WHAT TO DO: Arrange the lines below as a Markdown table with the columns Row and Line, starting with the line that contains "I want to click" and going on through the line that contains "(120, 109).", omitting blank lines. Leave the pictures out of your answer.

SUPPLIED MATERIAL:
=====

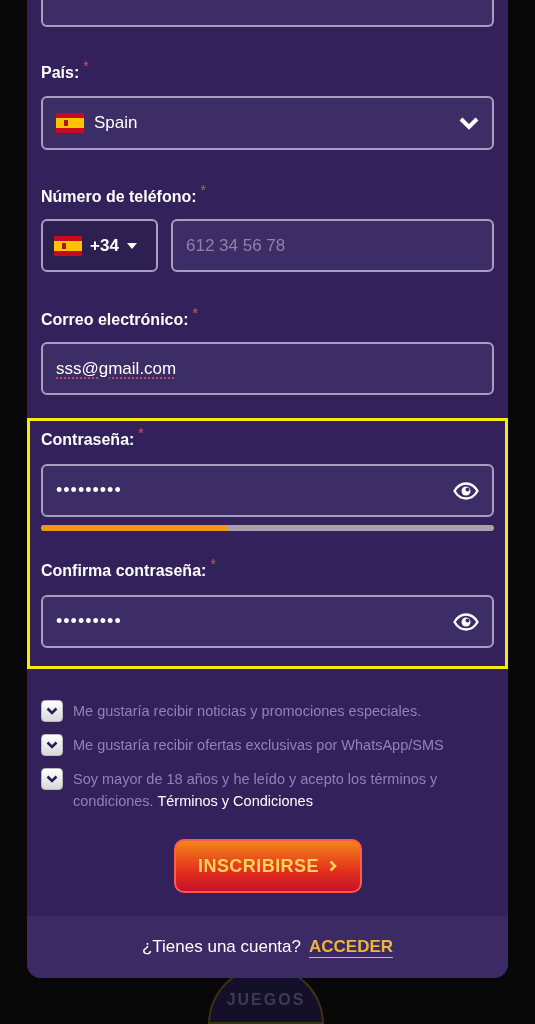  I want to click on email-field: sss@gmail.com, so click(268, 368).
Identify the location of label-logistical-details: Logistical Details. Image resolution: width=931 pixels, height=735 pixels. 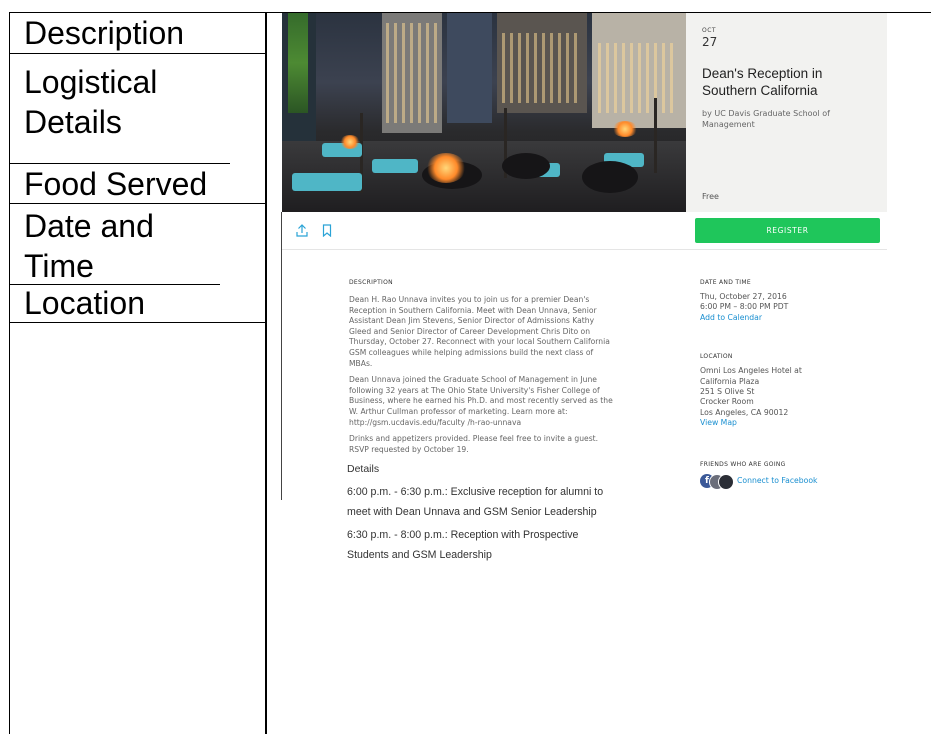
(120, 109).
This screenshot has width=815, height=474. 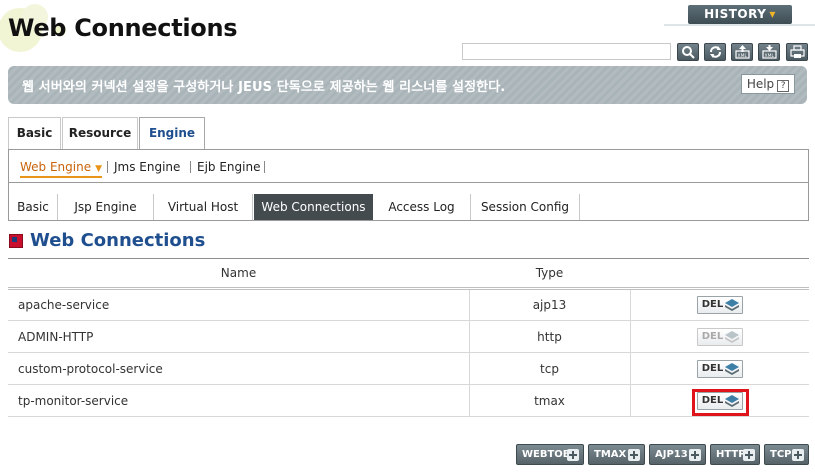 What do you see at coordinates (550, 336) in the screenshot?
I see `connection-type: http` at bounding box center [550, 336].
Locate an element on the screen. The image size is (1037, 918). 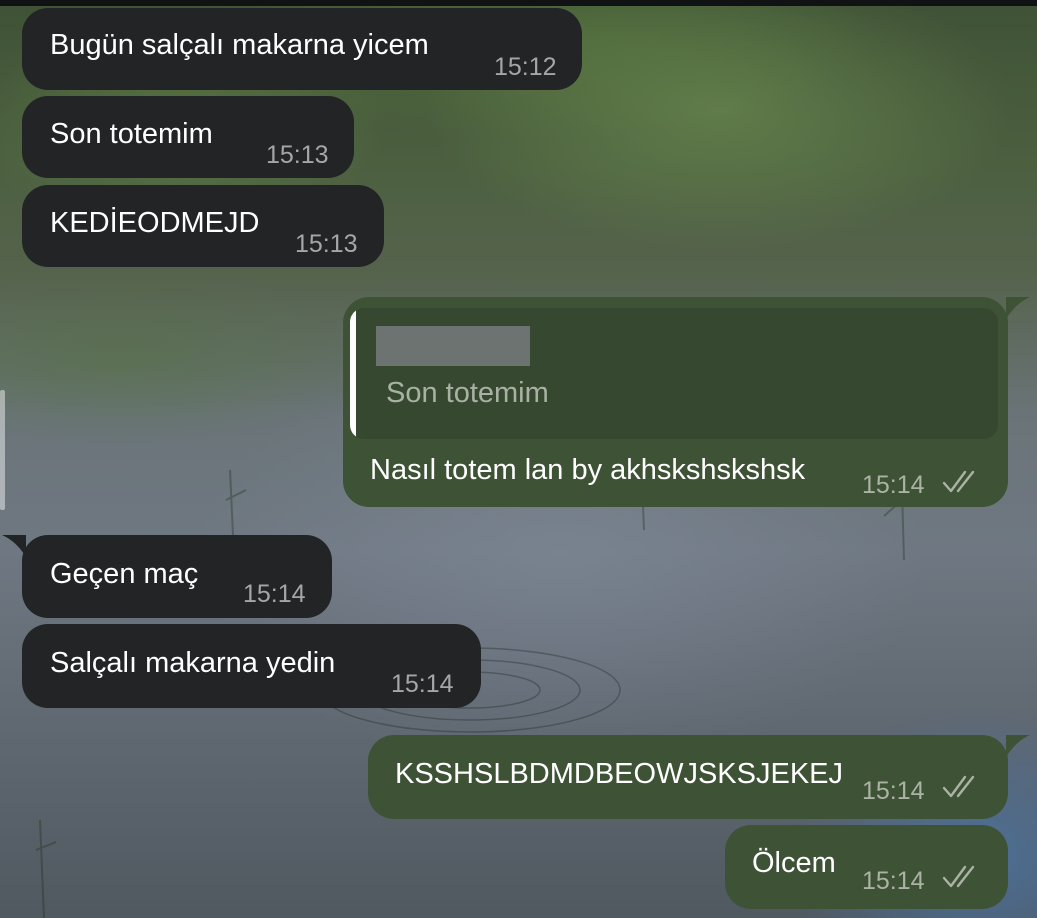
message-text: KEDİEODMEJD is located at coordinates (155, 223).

=====

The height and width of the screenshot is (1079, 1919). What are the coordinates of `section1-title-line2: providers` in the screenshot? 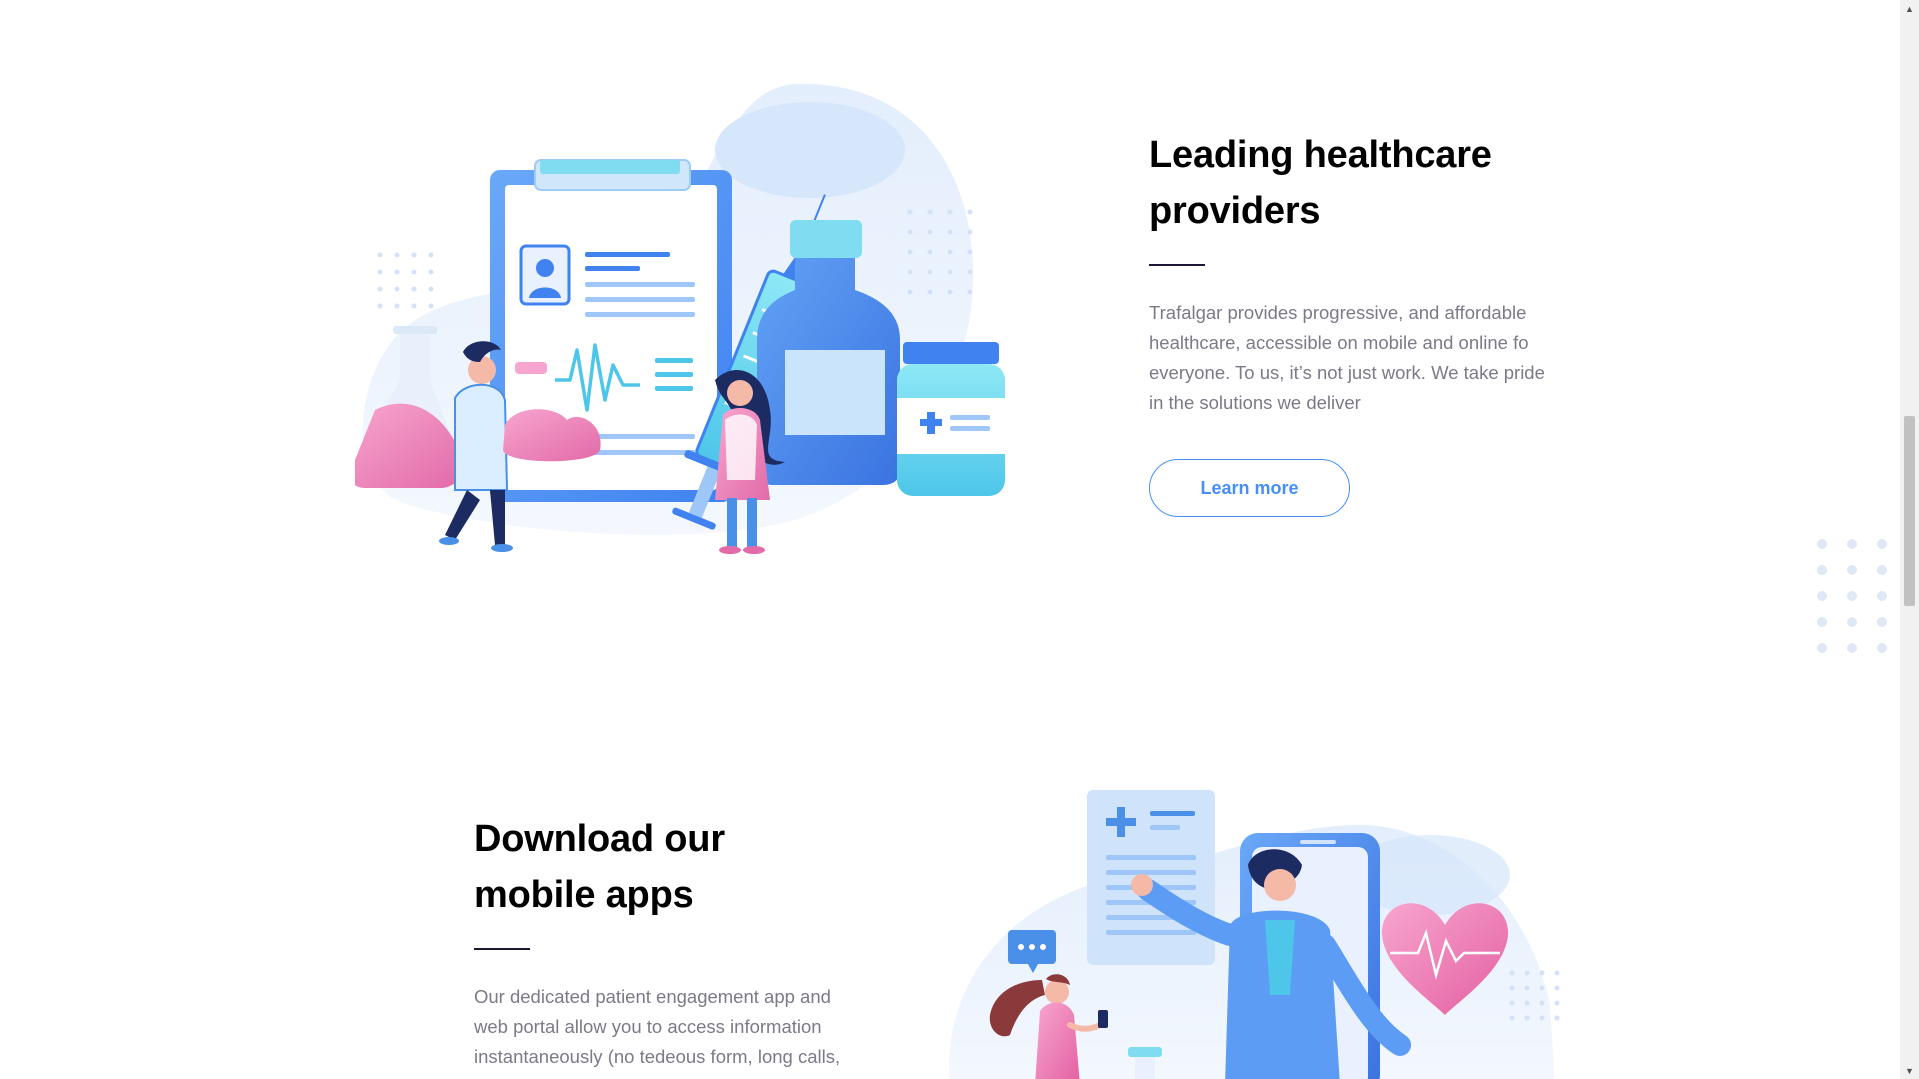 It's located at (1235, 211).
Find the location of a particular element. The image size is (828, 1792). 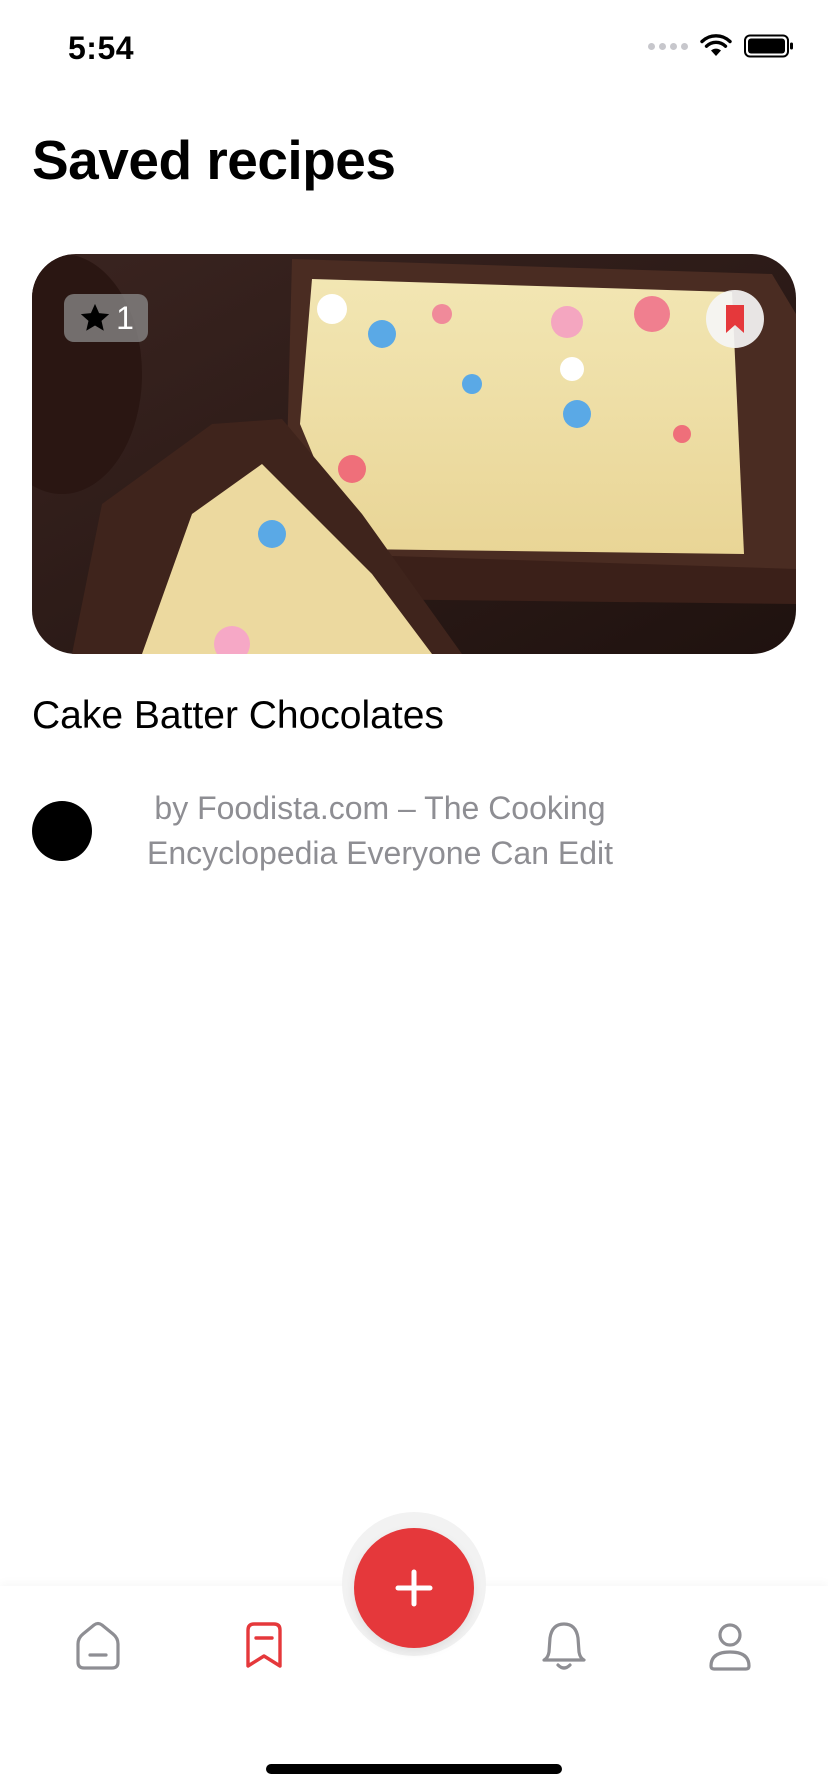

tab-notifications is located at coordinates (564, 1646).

=====

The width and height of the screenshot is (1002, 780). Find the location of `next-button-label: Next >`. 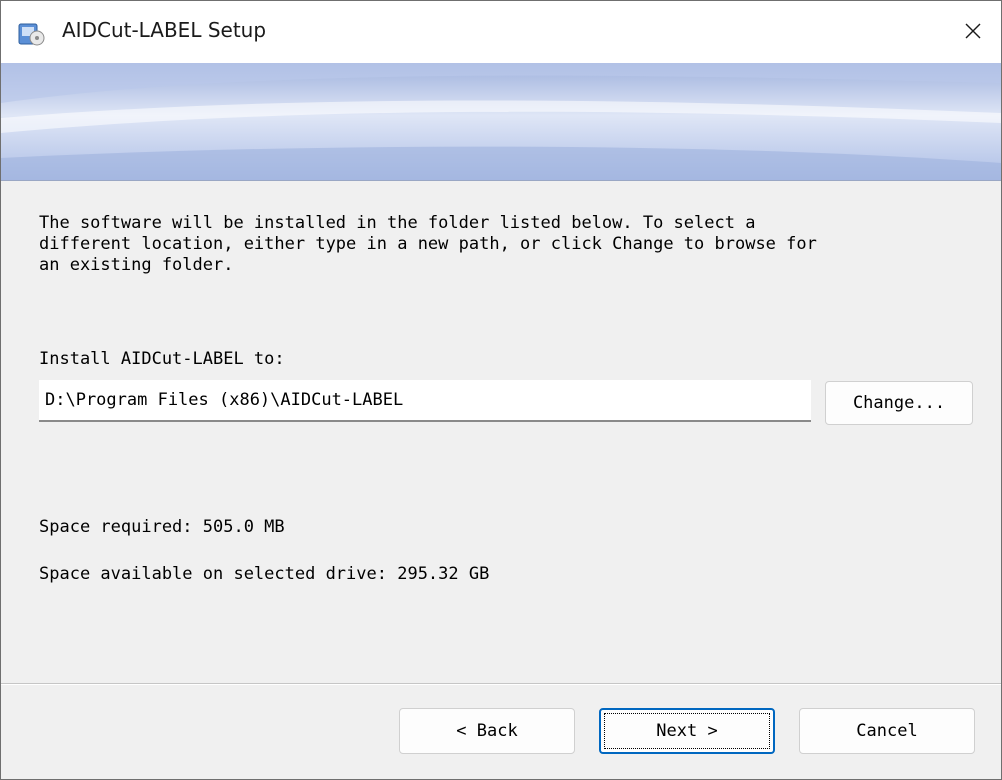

=====

OUTPUT OF THE EXERCISE:
| Row | Line |
|---|---|
| 1 |   I want to click on email-field: sss@gmail.com, so click(268, 368). |
| 2 | Identify the location of label-logistical-details: Logistical Details. Image resolution: width=931 pixels, height=735 pixels.  |
| 3 | (120, 109). |